**Dataset**
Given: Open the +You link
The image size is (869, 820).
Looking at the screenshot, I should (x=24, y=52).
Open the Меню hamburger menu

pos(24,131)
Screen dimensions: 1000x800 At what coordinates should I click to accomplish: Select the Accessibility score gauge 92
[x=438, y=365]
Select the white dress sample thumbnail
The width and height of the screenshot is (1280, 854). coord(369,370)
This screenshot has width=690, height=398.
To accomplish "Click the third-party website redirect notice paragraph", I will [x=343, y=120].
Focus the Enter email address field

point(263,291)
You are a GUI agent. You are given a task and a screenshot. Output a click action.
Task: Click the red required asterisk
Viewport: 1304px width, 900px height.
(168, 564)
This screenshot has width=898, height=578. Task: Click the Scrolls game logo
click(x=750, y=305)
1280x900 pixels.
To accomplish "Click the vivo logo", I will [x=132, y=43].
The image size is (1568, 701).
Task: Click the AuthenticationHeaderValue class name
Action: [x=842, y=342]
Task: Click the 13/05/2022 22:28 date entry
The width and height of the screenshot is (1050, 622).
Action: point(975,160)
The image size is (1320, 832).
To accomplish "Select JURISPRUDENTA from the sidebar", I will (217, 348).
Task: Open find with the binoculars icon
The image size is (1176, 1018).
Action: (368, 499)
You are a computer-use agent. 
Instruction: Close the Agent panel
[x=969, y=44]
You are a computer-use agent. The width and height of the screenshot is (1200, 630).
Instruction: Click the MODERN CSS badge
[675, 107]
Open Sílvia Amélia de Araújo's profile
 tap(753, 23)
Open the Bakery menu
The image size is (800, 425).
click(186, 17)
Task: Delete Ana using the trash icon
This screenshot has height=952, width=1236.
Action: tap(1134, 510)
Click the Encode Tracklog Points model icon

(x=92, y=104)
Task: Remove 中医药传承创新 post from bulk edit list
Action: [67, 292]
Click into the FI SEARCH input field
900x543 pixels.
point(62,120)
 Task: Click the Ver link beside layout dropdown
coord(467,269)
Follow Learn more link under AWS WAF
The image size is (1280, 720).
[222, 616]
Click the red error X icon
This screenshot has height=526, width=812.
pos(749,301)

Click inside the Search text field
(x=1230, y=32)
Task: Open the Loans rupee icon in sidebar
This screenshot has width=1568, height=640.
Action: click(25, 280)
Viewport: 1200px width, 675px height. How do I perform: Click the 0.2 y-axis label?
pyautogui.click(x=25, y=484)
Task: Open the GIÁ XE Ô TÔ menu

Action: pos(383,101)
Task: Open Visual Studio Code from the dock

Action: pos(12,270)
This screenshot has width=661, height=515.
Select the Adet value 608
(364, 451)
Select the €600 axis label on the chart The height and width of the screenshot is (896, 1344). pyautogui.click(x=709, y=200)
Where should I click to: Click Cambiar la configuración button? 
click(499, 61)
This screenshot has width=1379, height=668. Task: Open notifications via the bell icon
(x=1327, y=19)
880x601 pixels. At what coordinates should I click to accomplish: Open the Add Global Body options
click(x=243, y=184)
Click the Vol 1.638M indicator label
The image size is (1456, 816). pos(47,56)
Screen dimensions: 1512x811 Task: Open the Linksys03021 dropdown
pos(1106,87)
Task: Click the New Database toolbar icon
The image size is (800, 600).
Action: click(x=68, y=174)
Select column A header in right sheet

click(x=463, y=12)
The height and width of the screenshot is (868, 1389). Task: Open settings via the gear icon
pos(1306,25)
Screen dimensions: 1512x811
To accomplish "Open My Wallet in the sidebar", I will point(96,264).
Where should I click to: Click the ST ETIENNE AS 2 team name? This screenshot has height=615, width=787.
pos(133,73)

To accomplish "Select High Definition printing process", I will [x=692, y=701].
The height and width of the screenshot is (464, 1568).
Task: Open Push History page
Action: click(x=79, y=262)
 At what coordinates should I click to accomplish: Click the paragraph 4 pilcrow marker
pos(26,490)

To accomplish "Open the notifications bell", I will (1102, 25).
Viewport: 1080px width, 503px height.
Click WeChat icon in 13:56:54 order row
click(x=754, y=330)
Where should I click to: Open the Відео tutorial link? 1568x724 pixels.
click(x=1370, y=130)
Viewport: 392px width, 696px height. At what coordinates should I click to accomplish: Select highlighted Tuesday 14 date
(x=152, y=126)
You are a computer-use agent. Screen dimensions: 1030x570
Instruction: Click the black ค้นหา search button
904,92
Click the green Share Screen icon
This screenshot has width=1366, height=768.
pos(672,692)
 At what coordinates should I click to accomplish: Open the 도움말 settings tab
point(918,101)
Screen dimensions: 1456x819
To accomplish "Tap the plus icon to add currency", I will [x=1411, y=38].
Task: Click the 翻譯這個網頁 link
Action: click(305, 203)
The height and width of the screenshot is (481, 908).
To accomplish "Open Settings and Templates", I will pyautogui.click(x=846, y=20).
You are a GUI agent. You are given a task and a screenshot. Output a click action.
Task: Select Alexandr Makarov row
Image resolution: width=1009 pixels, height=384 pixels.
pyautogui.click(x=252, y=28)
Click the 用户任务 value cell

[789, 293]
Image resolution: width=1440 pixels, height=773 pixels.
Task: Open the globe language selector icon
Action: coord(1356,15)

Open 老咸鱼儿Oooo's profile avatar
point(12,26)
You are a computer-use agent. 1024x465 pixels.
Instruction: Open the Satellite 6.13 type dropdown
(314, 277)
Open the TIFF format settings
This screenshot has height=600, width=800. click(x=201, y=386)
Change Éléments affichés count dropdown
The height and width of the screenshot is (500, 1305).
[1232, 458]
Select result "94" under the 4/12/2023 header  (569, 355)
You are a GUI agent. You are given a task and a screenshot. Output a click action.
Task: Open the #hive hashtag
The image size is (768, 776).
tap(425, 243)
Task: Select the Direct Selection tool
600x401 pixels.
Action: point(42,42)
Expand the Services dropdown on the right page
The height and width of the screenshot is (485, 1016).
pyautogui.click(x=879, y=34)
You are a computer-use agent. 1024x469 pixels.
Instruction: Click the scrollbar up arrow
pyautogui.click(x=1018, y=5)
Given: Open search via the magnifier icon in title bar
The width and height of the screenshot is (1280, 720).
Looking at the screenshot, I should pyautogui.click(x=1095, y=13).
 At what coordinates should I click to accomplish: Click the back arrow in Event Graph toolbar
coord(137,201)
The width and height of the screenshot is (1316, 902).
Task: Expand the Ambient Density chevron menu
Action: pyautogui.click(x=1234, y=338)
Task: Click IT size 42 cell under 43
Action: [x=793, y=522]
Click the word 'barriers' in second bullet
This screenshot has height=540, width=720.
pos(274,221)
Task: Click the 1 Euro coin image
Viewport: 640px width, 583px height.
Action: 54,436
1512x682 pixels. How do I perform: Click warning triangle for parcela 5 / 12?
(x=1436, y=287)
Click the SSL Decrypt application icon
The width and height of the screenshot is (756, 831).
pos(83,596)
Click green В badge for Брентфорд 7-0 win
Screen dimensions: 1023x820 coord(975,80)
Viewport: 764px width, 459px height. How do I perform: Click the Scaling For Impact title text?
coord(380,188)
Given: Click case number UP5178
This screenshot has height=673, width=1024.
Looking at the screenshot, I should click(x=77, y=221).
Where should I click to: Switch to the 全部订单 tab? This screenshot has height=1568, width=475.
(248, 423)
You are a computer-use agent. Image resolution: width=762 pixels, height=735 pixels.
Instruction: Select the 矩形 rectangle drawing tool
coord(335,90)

**Instructions to follow**
Your task is to reproduce the entries exactly, starting at the first line and ending with the line containing "Task: Delete Ana using the trash icon".

**Answer area**
Given: Open the +You link
The image size is (869, 820).
Looking at the screenshot, I should (x=24, y=52).
Open the Меню hamburger menu

pos(24,131)
Screen dimensions: 1000x800 At what coordinates should I click to accomplish: Select the Accessibility score gauge 92
[x=438, y=365]
Select the white dress sample thumbnail
The width and height of the screenshot is (1280, 854). coord(369,370)
This screenshot has width=690, height=398.
To accomplish "Click the third-party website redirect notice paragraph", I will [x=343, y=120].
Focus the Enter email address field

point(263,291)
You are a GUI agent. You are given a task and a screenshot. Output a click action.
Task: Click the red required asterisk
Viewport: 1304px width, 900px height.
(168, 564)
This screenshot has width=898, height=578. Task: Click the Scrolls game logo
click(x=750, y=305)
1280x900 pixels.
To accomplish "Click the vivo logo", I will [x=132, y=43].
The image size is (1568, 701).
Task: Click the AuthenticationHeaderValue class name
Action: [x=842, y=342]
Task: Click the 13/05/2022 22:28 date entry
The width and height of the screenshot is (1050, 622).
Action: point(975,160)
The image size is (1320, 832).
To accomplish "Select JURISPRUDENTA from the sidebar", I will (217, 348).
Task: Open find with the binoculars icon
The image size is (1176, 1018).
Action: (368, 499)
You are a computer-use agent. 
Instruction: Close the Agent panel
[x=969, y=44]
You are a computer-use agent. The width and height of the screenshot is (1200, 630).
Instruction: Click the MODERN CSS badge
[675, 107]
Open Sílvia Amélia de Araújo's profile
 tap(753, 23)
Open the Bakery menu
The image size is (800, 425).
click(186, 17)
Task: Delete Ana using the trash icon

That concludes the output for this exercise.